Итак, в ожидании ответа, Елизавета Лукинична Томановская сидела в передней у Маркса — в прямом смысле, а не в том, обидном, какой вложил когда-то в эти слова разъяренный своим провалом Вольдемар Серебренников, а рядом собака рывками втягивала воздух в ноздри, принюхиваясь к незнакомке. Подавляя волнение, Лиза не успела еще как следует осмотреться, как там, наверху, из двери, за которою скрылась женщина, на лестничную площадку вышел сопровождаемый ею коренастый человек, рядом с нею особенно широкоплечий, с огромной, несоразмерной даже с шириною плеч головой. Таково было, во всяком случае, первое впечатление, и, покуда он к ней спускался, Лиза поняла, от чего это впечатление происходило — от пышной шевелюры и не менее пышной окладистой бороды.
— Наша добрая Ленхен умеет нагнать на человека страху, — говорил между тем, спускаясь по лестнице, Маркс, — но вы на нее не сердитесь, мадам Элиза, я не знаю женщины добрее, чем Ленхен.
Судя по тому, что обратился он к ней по имени, он успел просмотреть письмо и заговорил по-французски — на языке, на котором писал к нему Утин.
Он помог ей раздеться и провел к себе в кабинет.

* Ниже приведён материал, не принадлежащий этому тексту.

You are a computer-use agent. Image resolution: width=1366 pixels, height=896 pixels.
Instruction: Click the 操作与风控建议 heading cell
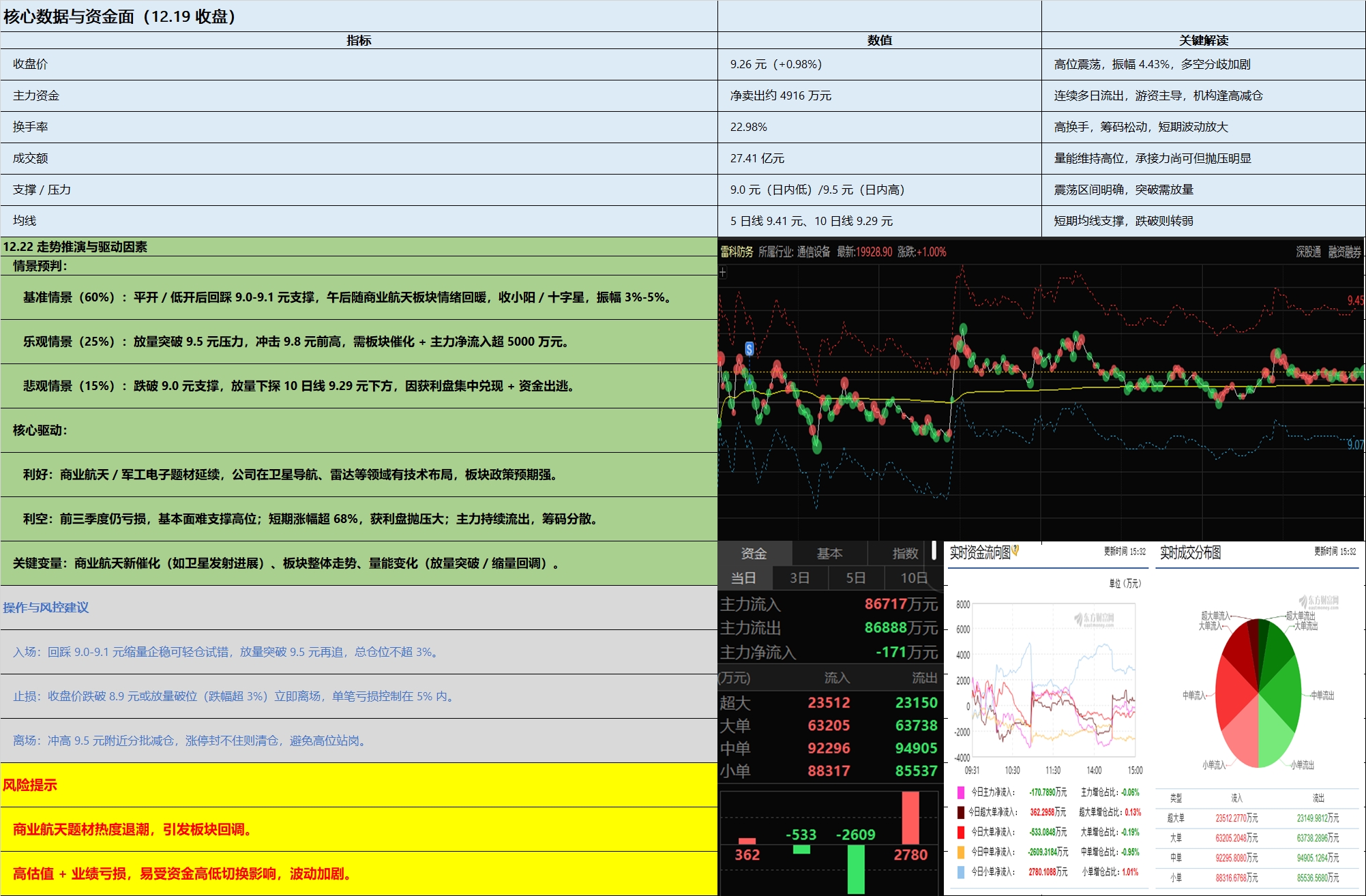(46, 608)

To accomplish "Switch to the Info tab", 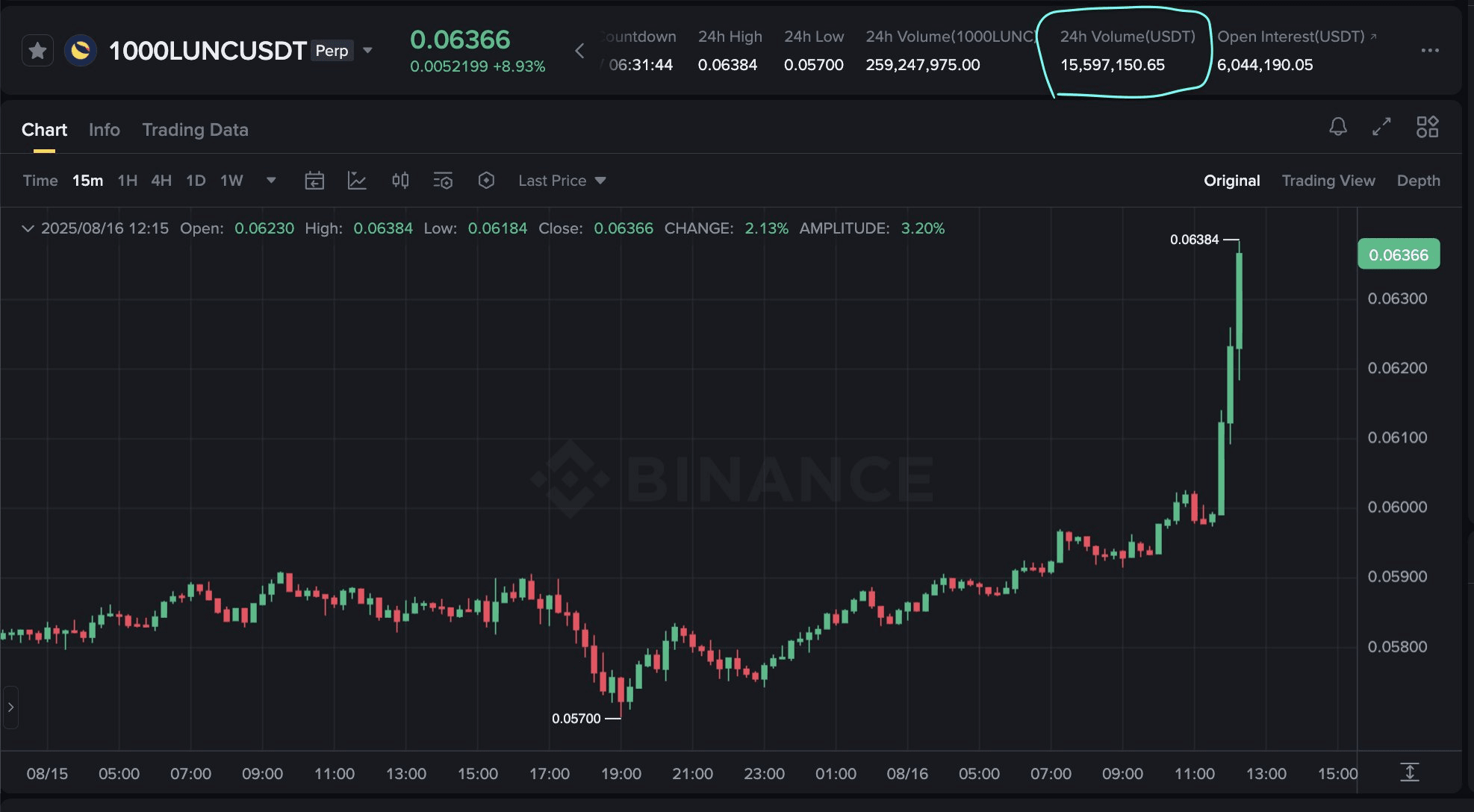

Комната эта обилием книг, газет и бумаг тут же напомнила Лизе утинскую, но была много больше и соответственно куда больше книг и бумаг вмещала, шкафы с книгами и бумагами стояли у стен по обе стороны камина и напротив окна, и еще два заваленных ими стола стояли перед камином и перед окном. Книги лежали и на камине, рядом со спичками и коробками табаку.
Усадив гостью, хозяин кабинета и сам сел в деревянное кресло к рабочему столу посреди комнаты и, попросив позволения, раскурил трубку, пустил под потолок синее облачко, с усмешкой спросил:
— Вы ожидали увидеть почтенного старца лет эдак под сто, признайтесь честно? Но ведь и вы куда более юны, чем я бы себе мог представить. Так что мы оба ошиблись, и притом — в лучшую сторону, по крайней мере, если верить Гёте, или, точнее, гётевскому Мефистофелю.